Sensory: Eye-hand coordination refers to the ability to perceive space, movement, objects within them and the use of sight to guide the hand to perform a task. This is part of their sensory development, however, it directly affects their fine and gross motor skills
Eye-hand coordination improves to the point that your child can catch a ball and throw it back. They will master cause and effect by analyzing the banging, pushing, twisting and pulling of objects. They become experts in determining similar shapes, colors and matching them together. Your toddler will be imitating people around- be mindful of your actions, tone of voice and words. Explain simple tasks, eg: this is how you sweep the floor.

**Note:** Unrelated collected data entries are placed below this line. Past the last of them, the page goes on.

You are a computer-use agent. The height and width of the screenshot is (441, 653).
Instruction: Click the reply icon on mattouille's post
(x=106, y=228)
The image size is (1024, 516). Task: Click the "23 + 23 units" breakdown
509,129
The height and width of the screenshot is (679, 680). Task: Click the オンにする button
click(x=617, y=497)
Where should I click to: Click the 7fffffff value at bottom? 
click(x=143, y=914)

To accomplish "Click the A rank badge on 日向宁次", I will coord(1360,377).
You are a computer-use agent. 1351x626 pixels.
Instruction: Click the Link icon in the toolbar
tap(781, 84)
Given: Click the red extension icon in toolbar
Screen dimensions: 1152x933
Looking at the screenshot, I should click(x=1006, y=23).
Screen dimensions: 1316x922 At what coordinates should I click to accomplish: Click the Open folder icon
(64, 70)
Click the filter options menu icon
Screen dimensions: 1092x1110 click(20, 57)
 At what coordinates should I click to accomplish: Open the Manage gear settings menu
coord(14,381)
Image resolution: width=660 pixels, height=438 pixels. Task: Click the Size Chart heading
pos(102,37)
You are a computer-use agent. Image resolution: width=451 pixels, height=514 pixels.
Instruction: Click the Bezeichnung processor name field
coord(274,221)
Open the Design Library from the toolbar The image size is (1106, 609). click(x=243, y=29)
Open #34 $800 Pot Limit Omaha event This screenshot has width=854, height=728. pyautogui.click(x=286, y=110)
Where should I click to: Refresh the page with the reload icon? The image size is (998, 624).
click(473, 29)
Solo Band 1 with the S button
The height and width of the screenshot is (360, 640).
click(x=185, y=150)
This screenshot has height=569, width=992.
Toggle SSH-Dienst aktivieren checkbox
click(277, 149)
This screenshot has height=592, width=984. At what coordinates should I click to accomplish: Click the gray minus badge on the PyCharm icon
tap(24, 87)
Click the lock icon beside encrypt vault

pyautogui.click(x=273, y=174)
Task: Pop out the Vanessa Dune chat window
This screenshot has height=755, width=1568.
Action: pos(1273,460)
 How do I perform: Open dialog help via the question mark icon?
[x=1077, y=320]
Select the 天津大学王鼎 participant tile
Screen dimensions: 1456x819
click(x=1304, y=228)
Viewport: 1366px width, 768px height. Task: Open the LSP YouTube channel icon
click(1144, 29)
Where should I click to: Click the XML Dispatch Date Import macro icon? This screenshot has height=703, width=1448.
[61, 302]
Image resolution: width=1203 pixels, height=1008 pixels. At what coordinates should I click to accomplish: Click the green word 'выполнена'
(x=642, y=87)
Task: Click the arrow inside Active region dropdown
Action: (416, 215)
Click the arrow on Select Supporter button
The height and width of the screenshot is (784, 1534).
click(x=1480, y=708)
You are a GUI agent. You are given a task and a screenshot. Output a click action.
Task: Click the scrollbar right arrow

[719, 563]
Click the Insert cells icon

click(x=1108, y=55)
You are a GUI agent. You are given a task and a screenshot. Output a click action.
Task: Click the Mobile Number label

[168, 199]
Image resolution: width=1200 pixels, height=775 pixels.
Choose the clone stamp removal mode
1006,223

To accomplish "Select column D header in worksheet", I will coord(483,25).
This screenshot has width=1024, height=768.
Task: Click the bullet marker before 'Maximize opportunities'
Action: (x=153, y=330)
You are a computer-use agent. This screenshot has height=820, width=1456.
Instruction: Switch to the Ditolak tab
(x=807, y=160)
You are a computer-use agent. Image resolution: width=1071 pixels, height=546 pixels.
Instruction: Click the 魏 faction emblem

Soon after, they will be helping you out with chores. Slowly, the child will start to come out of their oral stage (putting everything in their mouth) and they will be able to play with smaller items.
Creativity: Imagination and creativity are two of the most amazing stages of child development. Your toddler is not aware of any limitations; thus, inspire them to think, explore, discover and originate as a child to help build a better world. Drawing, coloring (trying), painting, and sculpting with playdough are some of the most common activities to encourage creativity. However, your toddler may also choose to dance, tell stories, make up songs, build with construction blocks, build sand castles, etc. In reality, just letting them discover and play in different environments will help them develop their creative side.